The APM-derived catalogues supported measurements of the galaxy two-point correlation function and large-scale structure that were compared with results from the 2dF Galaxy Redshift Survey, the Sloan Digital Sky Survey, the Las Campanas Redshift Survey, and theoretical predictions from simulations at the Max Planck Institute for Astrophysics and the Institute for Advanced Study. Analyses using APM data informed determination of galaxy clustering bias applied in work by researchers affiliated with the University of Oxford, Princeton University, Harvard University, and Yale University, and contributed constraints on cosmological parameters that were later refined by teams behind the Wilkinson Microwave Anisotropy Probe and Planck (spacecraft). Studies of galaxy counts, morphology distributions, and photometric scaling relations used comparisons to datasets from the 2MASS Redshift Survey, the Hubble Space Telescope surveys, and observations by the European Southern Observatory.

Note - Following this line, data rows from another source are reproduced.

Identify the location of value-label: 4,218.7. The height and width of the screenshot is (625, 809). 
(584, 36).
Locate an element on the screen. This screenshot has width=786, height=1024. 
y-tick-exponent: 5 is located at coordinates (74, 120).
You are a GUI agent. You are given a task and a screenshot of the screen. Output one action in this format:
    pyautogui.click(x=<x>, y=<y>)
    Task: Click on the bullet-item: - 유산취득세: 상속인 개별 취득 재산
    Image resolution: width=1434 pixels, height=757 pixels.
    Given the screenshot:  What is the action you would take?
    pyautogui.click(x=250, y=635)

The APM catalogue influenced subsequent digital surveys and instrument projects including the Sloan Digital Sky Survey, the 2dF Galaxy Redshift Survey, the 6dF Galaxy Survey, and preparatory work for the Large Synoptic Survey Telescope now known as the Vera C. Rubin Observatory. Methodologies developed for plate digitization and morphological classification informed processing at institutions such as the Space Telescope Science Institute, the European Southern Observatory, and the National Optical Astronomy Observatory. The dataset provided historical baselines used by researchers at Cambridge University, University of Edinburgh, Australian National University, and the Anglo-Australian Observatory for studies later published in journals produced by the Royal Astronomical Society and presented at meetings of the International Astronomical Union.